━━━━━ Exercise input ━━━━━

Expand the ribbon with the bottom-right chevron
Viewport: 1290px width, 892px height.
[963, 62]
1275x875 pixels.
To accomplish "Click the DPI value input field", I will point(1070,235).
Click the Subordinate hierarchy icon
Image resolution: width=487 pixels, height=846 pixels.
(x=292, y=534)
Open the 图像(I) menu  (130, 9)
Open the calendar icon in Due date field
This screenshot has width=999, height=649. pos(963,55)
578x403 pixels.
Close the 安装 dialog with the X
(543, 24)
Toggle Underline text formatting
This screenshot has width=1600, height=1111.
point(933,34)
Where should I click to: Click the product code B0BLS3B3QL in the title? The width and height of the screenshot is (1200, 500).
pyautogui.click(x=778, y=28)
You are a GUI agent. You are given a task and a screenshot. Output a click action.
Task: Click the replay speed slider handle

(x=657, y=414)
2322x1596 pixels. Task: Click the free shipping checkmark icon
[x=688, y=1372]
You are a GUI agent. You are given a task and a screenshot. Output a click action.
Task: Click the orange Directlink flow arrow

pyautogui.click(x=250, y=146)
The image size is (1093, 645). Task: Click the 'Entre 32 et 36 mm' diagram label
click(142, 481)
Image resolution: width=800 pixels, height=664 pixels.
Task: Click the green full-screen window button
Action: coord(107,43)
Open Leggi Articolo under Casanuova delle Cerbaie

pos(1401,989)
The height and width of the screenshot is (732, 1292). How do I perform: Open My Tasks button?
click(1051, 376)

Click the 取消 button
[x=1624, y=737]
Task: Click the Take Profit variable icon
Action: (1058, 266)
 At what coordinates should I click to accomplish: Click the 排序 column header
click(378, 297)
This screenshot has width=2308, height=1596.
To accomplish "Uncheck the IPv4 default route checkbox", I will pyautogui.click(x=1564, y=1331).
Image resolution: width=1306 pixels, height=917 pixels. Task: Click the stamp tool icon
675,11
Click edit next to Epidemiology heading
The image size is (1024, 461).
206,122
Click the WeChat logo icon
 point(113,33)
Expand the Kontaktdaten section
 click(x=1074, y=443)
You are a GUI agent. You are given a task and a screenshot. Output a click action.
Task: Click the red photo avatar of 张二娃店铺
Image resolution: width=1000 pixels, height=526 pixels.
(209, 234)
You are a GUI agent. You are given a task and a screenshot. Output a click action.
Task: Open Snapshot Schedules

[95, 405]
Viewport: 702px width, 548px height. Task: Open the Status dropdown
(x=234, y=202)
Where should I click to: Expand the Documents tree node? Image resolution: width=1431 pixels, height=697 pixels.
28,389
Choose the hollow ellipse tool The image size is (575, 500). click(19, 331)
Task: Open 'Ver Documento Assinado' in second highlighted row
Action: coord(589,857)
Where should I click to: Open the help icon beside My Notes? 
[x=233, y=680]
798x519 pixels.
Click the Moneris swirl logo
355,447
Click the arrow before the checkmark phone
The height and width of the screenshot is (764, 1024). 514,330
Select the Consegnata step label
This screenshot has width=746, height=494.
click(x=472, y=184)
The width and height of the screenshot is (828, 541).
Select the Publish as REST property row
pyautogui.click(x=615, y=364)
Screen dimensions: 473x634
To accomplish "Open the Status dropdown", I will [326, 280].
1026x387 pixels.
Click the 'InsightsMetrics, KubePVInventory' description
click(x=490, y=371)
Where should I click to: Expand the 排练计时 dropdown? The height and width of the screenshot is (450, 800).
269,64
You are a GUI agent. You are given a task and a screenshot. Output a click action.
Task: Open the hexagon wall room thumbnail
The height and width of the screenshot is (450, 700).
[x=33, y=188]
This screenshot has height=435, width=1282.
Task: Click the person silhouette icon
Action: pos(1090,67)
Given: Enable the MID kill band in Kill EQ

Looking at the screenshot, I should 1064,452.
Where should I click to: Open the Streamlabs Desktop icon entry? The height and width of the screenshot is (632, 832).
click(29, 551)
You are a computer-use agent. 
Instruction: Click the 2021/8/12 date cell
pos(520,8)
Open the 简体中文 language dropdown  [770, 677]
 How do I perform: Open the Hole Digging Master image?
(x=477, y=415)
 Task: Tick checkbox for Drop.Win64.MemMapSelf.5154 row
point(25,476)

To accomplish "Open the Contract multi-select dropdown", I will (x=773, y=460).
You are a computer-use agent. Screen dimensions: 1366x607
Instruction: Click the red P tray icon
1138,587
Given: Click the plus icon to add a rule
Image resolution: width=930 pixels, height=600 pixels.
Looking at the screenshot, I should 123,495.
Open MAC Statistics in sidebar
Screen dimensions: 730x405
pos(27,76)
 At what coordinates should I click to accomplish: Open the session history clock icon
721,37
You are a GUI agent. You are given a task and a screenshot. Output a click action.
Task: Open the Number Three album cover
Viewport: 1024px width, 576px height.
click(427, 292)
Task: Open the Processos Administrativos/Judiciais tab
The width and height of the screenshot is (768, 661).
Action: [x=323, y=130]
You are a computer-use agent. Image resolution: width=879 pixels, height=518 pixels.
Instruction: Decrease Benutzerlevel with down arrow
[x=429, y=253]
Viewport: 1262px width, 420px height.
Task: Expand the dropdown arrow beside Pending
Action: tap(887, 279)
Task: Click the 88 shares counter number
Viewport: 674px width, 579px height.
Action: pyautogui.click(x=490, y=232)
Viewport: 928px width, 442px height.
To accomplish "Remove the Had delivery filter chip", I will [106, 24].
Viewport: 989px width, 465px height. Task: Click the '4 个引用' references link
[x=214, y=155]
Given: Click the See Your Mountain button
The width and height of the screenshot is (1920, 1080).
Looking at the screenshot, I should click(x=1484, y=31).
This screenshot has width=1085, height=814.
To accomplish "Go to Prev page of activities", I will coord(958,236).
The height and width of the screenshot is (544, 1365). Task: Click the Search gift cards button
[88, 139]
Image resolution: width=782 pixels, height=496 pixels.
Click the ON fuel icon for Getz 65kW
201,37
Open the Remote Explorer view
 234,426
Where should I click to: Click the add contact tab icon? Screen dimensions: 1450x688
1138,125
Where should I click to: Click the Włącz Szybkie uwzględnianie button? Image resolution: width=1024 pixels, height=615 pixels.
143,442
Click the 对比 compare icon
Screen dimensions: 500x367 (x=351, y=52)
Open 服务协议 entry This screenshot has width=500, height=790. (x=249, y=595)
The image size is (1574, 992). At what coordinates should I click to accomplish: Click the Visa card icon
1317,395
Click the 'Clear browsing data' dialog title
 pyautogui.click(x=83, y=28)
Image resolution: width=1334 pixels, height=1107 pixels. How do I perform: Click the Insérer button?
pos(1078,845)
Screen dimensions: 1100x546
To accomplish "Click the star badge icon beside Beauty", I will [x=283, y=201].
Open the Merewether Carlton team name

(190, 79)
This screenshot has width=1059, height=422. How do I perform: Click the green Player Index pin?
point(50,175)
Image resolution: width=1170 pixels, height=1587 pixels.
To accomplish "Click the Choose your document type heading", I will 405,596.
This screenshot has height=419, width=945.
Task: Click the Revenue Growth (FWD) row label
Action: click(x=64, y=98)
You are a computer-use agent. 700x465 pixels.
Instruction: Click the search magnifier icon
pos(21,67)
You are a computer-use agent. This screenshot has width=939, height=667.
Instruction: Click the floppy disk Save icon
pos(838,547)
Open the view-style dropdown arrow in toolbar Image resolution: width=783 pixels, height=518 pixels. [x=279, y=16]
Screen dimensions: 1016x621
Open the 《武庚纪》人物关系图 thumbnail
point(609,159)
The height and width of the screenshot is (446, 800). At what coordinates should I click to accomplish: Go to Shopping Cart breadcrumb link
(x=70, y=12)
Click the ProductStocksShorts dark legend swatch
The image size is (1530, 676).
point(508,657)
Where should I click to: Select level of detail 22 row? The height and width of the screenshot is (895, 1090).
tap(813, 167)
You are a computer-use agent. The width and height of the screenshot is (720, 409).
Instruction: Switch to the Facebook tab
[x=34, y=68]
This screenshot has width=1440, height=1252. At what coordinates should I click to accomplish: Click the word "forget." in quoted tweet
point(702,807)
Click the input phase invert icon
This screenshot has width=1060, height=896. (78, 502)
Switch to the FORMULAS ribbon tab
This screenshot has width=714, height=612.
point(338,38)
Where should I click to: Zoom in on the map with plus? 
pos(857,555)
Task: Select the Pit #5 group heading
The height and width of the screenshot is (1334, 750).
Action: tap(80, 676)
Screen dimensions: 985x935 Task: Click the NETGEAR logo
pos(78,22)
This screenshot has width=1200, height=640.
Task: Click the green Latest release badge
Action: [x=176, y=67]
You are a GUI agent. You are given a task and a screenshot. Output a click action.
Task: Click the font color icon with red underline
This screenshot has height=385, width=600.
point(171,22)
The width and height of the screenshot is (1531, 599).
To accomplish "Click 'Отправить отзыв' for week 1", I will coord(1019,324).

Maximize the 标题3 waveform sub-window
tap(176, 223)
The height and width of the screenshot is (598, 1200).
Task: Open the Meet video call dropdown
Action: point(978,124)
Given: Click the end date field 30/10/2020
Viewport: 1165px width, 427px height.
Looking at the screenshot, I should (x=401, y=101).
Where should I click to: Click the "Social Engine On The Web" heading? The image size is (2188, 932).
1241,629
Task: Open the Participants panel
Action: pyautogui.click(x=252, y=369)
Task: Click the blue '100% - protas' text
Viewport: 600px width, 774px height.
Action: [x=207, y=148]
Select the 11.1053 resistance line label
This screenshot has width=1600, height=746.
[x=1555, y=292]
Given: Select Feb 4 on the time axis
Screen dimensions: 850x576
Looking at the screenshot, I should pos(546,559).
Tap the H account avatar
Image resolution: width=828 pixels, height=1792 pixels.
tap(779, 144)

━━━━━

What this task involves - Within the records above, count the lines that include the string "text"; state the number and nothing else.

Exercise response - 2